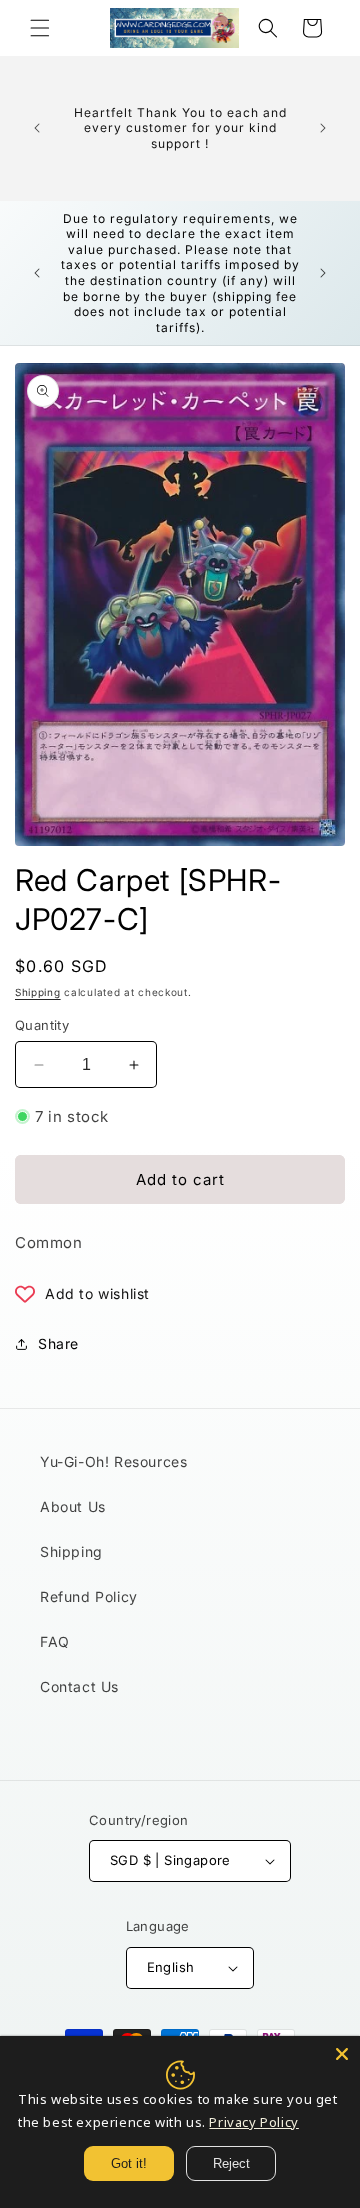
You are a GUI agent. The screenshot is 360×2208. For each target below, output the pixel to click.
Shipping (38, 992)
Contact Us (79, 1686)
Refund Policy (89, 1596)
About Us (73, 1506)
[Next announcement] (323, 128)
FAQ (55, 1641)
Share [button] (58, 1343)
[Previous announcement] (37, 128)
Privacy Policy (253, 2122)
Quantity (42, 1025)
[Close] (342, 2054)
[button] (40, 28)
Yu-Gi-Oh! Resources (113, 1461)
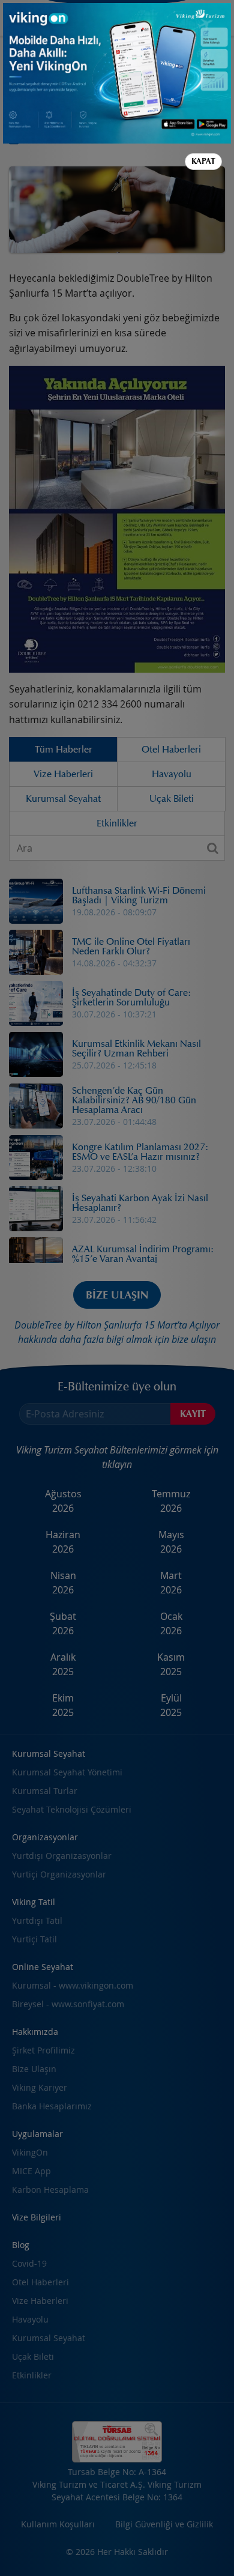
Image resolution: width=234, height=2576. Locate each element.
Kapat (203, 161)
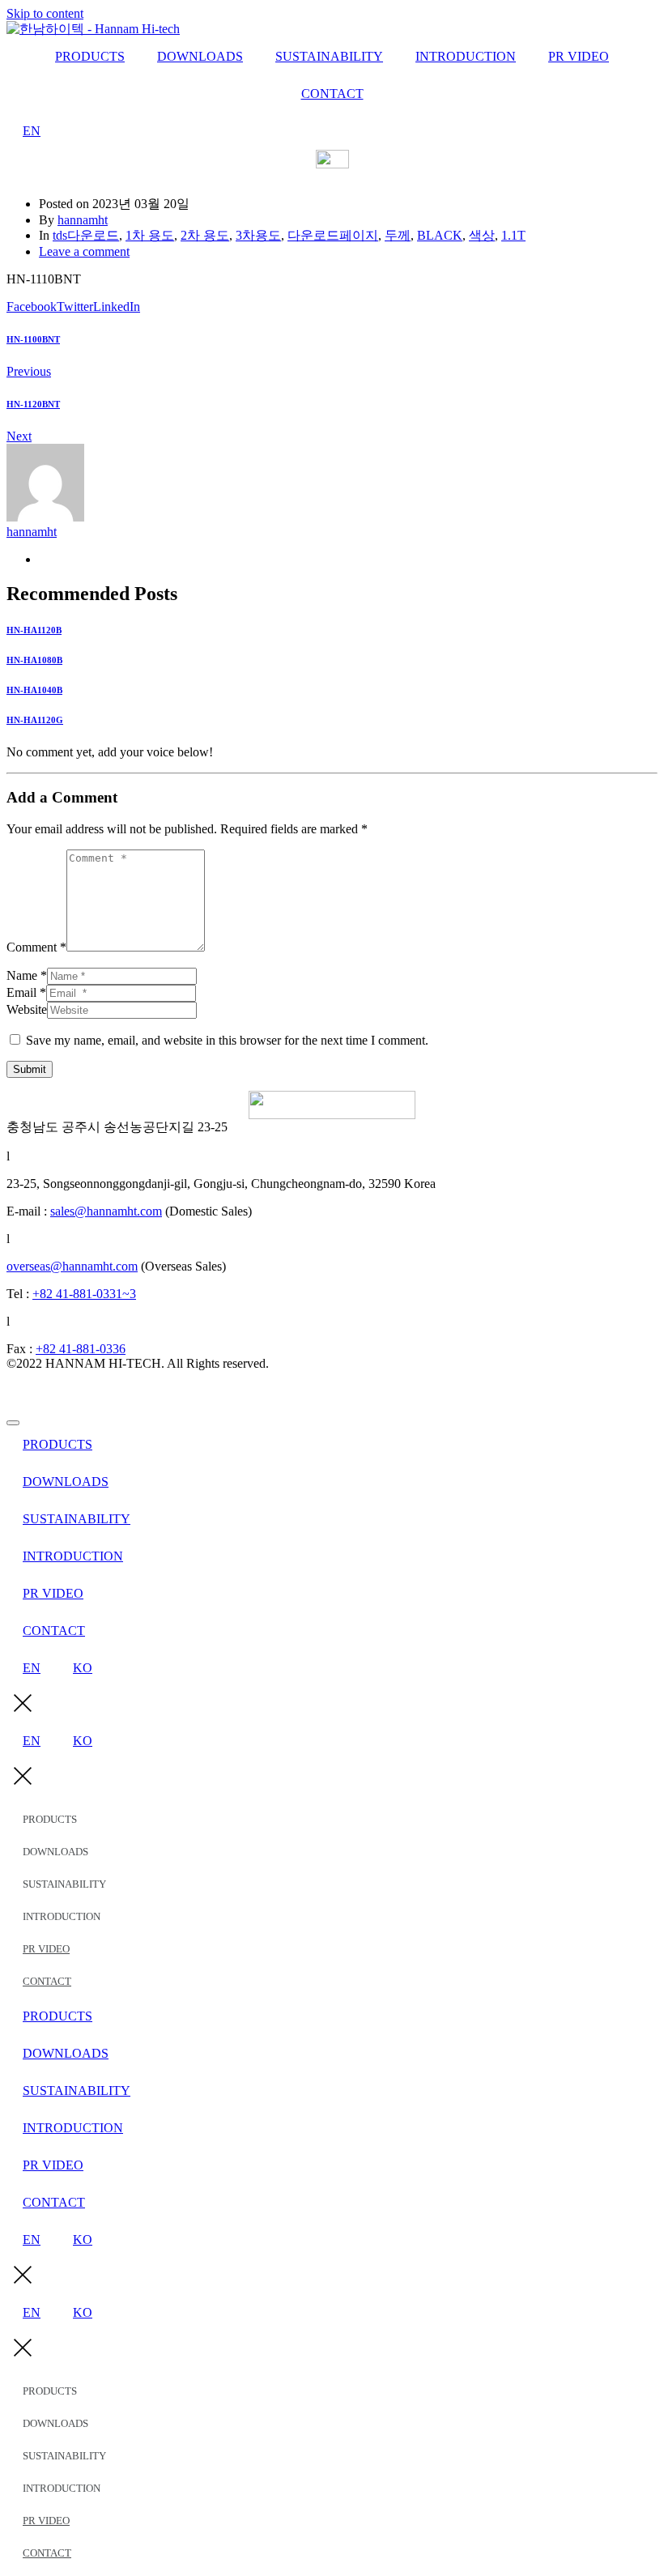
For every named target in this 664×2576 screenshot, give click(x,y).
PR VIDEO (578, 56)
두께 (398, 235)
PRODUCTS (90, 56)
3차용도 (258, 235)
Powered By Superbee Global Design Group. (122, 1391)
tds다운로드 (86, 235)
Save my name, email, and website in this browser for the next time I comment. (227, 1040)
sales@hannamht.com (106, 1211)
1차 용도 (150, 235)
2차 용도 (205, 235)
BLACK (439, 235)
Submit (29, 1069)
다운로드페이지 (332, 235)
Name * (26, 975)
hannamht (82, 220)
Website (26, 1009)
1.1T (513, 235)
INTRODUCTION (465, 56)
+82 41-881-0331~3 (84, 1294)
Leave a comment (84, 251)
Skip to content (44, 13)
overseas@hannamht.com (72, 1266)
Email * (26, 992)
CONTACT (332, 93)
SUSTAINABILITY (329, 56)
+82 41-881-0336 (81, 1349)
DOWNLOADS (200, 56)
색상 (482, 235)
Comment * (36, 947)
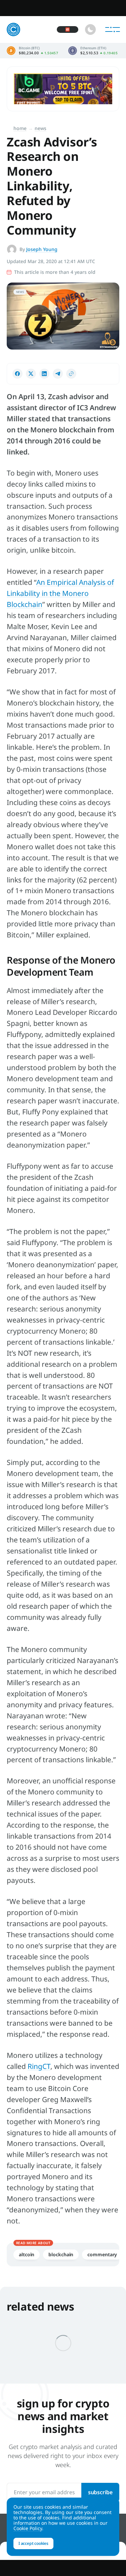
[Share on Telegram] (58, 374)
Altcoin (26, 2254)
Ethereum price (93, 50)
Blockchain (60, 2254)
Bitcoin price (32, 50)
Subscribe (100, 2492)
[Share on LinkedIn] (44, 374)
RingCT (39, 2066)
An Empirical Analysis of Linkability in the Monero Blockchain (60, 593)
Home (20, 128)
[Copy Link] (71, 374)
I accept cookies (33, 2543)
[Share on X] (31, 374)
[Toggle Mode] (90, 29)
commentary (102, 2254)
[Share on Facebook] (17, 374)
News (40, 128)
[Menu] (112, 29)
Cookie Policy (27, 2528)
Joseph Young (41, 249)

+===+

Exercise aim> Reproduce every line in the data that has the word "screenshot" in it.

Exercise answer>
You are a GUI agent. The screenshot is 360×2208. For each target below, output the pixel to click.
For every named target in this 664×2576 screenshot, give click(x,y).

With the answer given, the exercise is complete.